INDIANAPOLIS, Ind. — State Sen. Ron Alting (R-Lafayette) praised today’s ruling of the Indiana Supreme Court upholding the state’s voter identification law.

“Voting in a fair and credible election is the essence of being an American citizen,” Alting said. “As a lawmaker, I believe I have a responsibility to adopt policies that protects our representative democracy by ensuring each vote cast is valid. Our state’s voter ID law provides Hoosiers with the assurance that their vote is protected.”

Justice Brent Dickson, writing for the 4-1 court majority, said “it is within the power of the legislature to require voters to identify themselves at the polls using a photo ID.”

The League of Women Voters sought to overturn the law arguing that the legislature did not have the authority to require voters to identify themselves at the polls because the law constituted a qualification for voting, which they claimed was in violation of Article 2, Section 2 of the Indiana Constitution.

Alting said the court’s ruling also addressed the claims by the group that Indiana’s law violates the “Privileges and Immunities Clause,” because it does not require voters casting absentee ballots by mail or those who both live and vote in a state-licensed care facility to comply with its provisions.

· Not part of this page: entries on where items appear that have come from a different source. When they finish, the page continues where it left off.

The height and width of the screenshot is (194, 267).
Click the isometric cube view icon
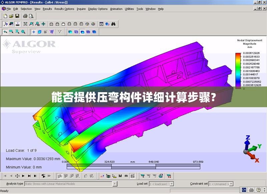87,24
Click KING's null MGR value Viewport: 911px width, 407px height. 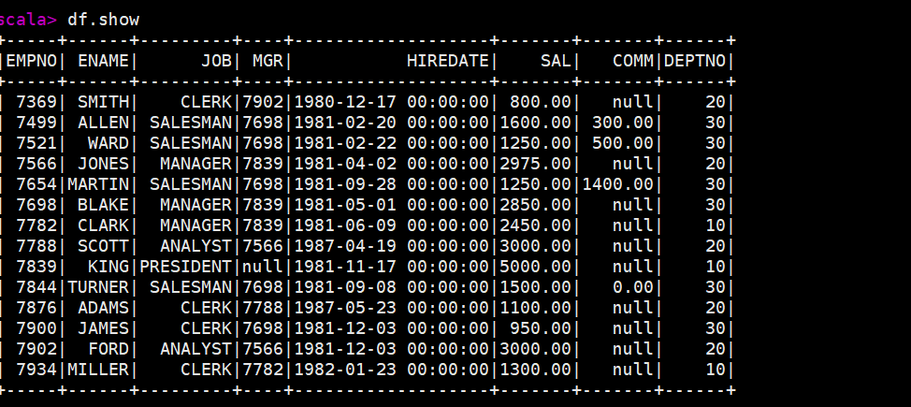pyautogui.click(x=263, y=267)
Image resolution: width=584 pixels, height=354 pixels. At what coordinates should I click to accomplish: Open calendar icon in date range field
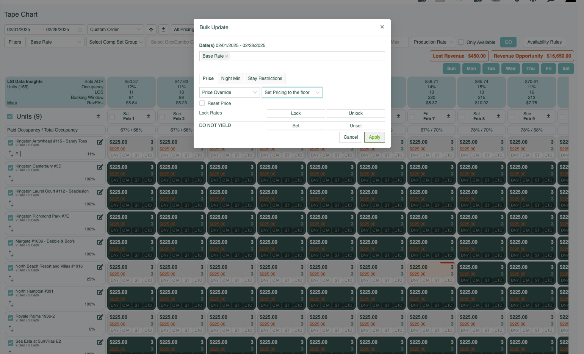point(80,30)
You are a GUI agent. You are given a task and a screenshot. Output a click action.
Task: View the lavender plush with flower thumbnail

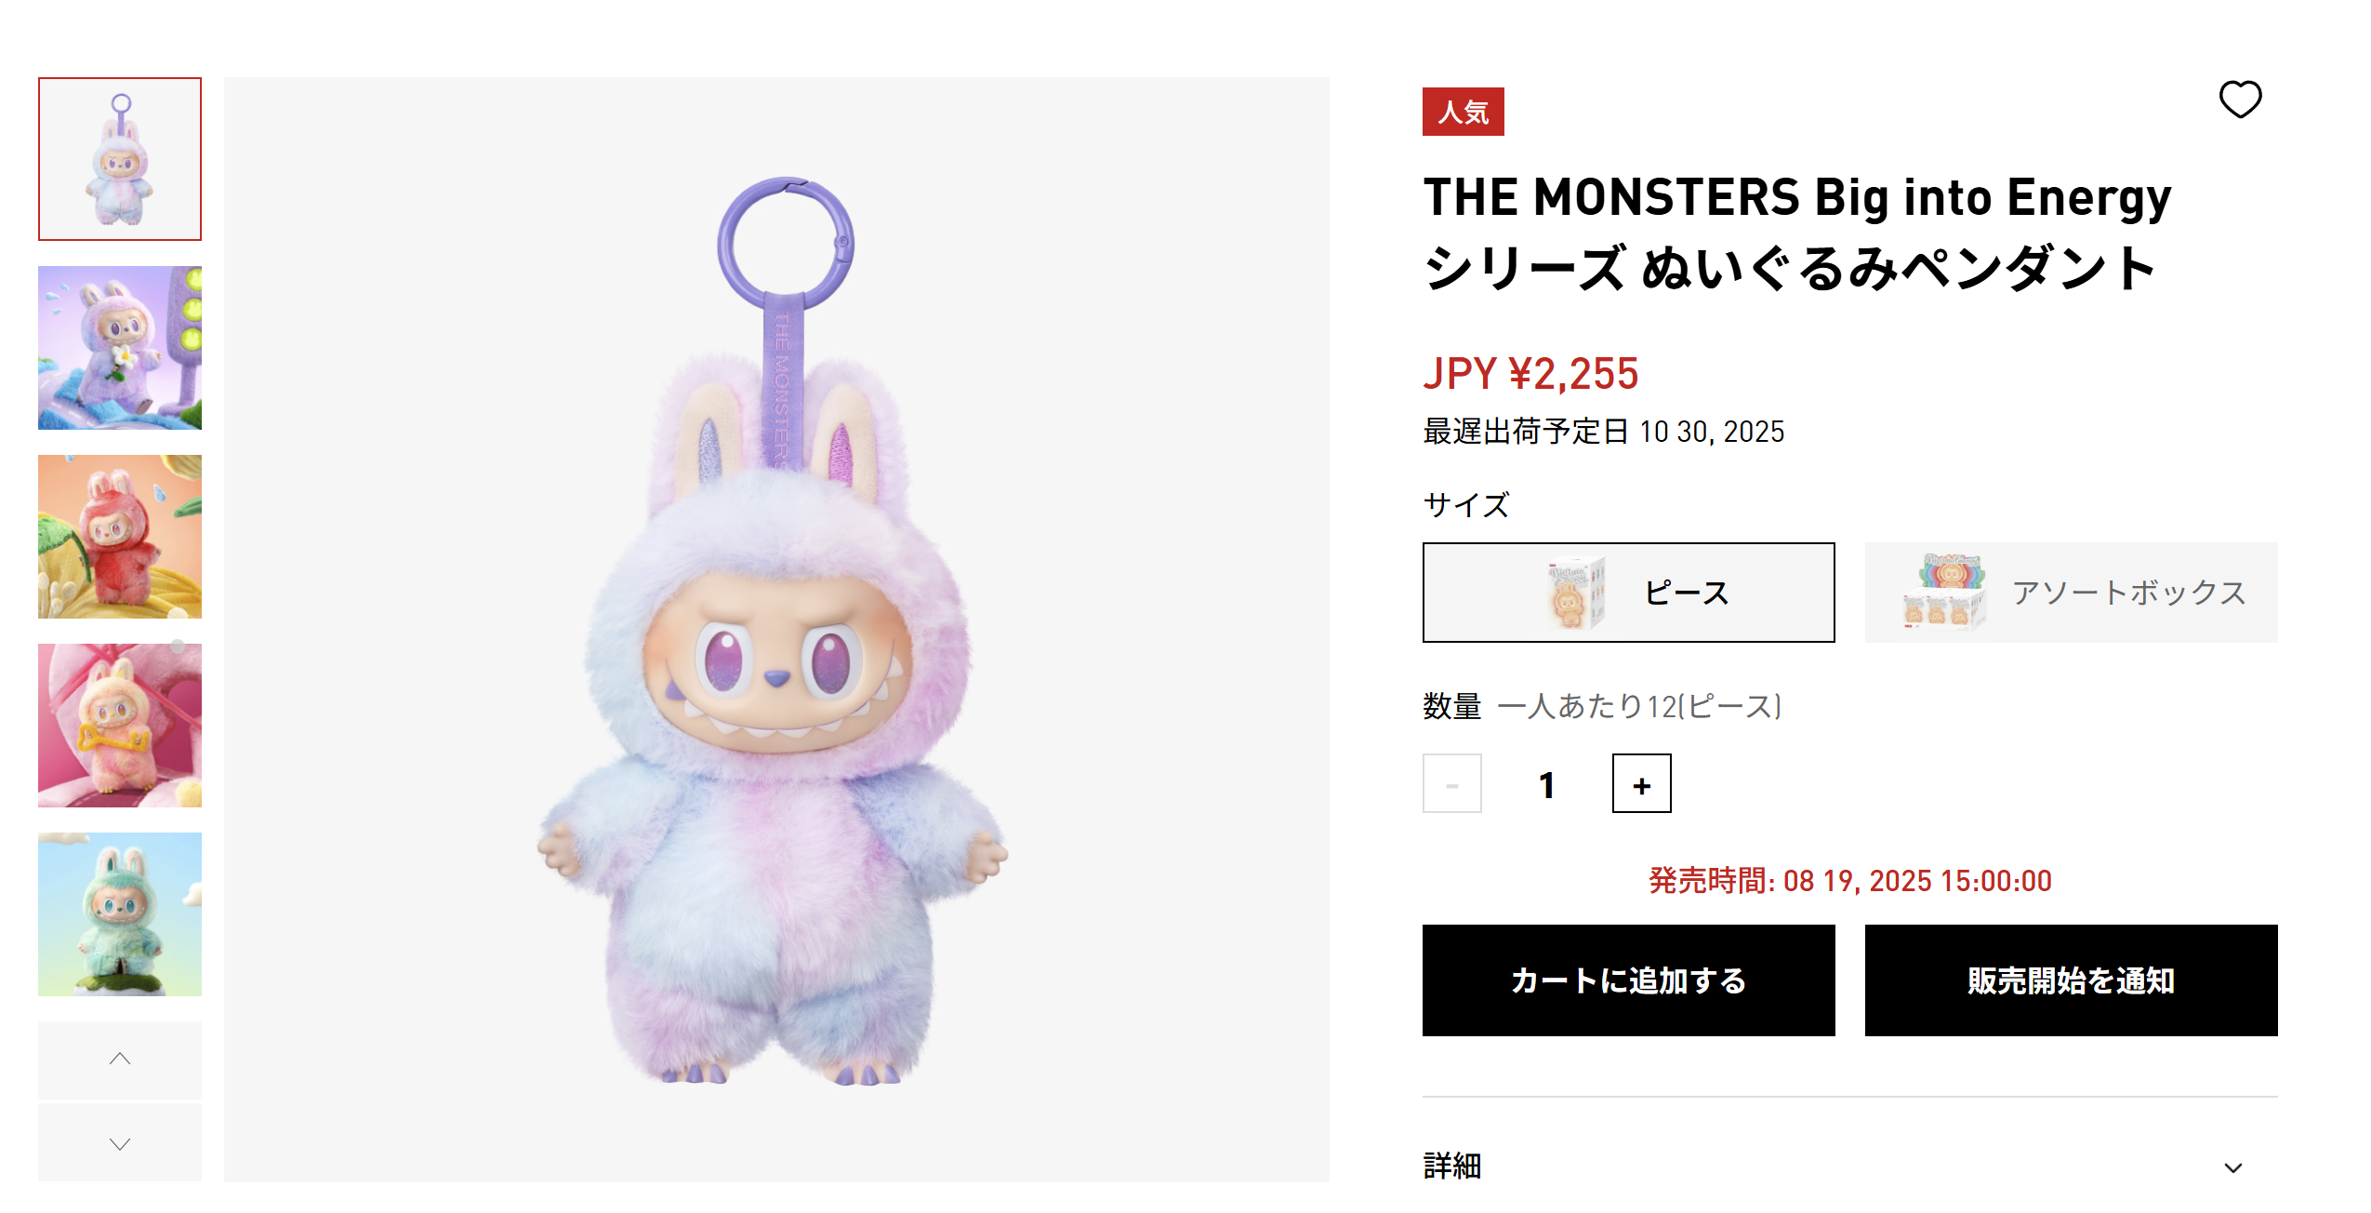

In the ruling, the court acknowledges that the Voter ID Law creates exceptions to its general requirement for government-issued photo identification, but the court did not believe these exceptions undermined the uniformity of the photo ID requirement for in-person voting.

“Such special expectations no more create a fatal lack of uniformity in the Voter ID law than do the statutory provisions authorizing mail-absentee voting, early voting and other accommodations that allow voting apart from in-person voting at regular polling places on election day invalidate Indiana’s general election scheme for non-uniformity,” the court majority said. “They represent specific legislative regulations associated with additional accommodations extended by the legislature to provide alternatives for voters for whom in-person voting on Election Day would be difficult or impossible.”

In 2005, Alting supported legislation requiring voters to show photo identification at the polls. The legislation included provisions requiring the Indiana Bureau of Motor Vehicles to issue photo ID at no costs for those who cannot afford them and exempts individuals with a religious objection to being photographed from being required to show an ID.